AUTHORS' CONCLUSIONS: There is some very low quality evidence that goal setting may improve some outcomes for adults receiving rehabilitation for acquired disability. The best of this evidence appears to favour positive effects for psychosocial outcomes (i.e. health-related quality of life, emotional status, and self-efficacy) rather than physical ones. Due to study limitations, there is considerable uncertainty regarding these effects however, and further research is highly likely to change reported estimates of effect.
目标设定被认为是成年后天性残疾患者康复的关键组成部分,但对于进行目标设定的最佳策略以及在何种临床环境下进行目标设定,几乎没有共识。同样不清楚的是,目标设定对康复后的健康结果是否有任何影响。

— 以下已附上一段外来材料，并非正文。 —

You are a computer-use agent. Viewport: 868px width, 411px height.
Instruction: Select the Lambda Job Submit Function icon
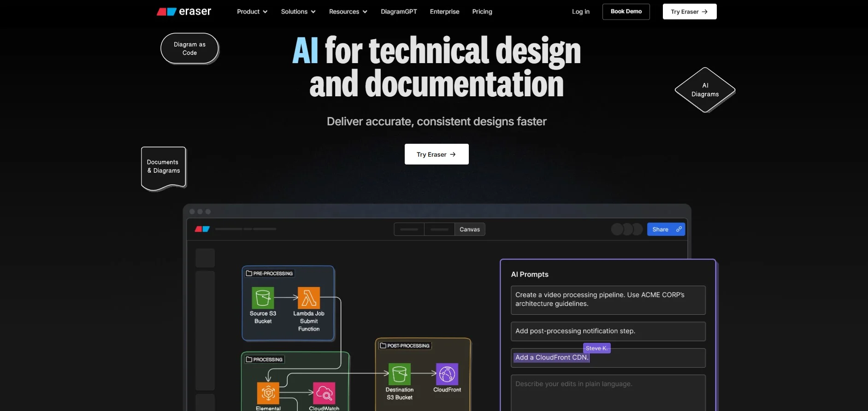[309, 298]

评估目标设定以及增强目标追求的策略(即目标以及朝着目标的进展如何传达、使用或共享)对参与康复的成年后天性残疾患者改善健康结果的影响。
我们检索了截至2013年12月的Cochrane系统评价数据库(CENTRAL)、医学期刊数据库(MEDLINE)、荷兰医学文摘数据库(EMBASE)以及其他四个数据库和三个试验注册库,并进行参考文献核对、引文检索以及与研究作者联系以识别其他研究。我们未设置任何语言或日期限制。
评估目标设定或增强目标追求的策略在成年后天性残疾康复背景下效果的随机对照试验(RCT)、整群随机对照试验和半随机对照试验。
两位作者独立审查检索结果以确定是否纳入。灰色文献检索由一位作者进行并审查。两位作者独立提取数据并评估纳入研究的偏倚风险。我们与研究作者联系以获取更多信息。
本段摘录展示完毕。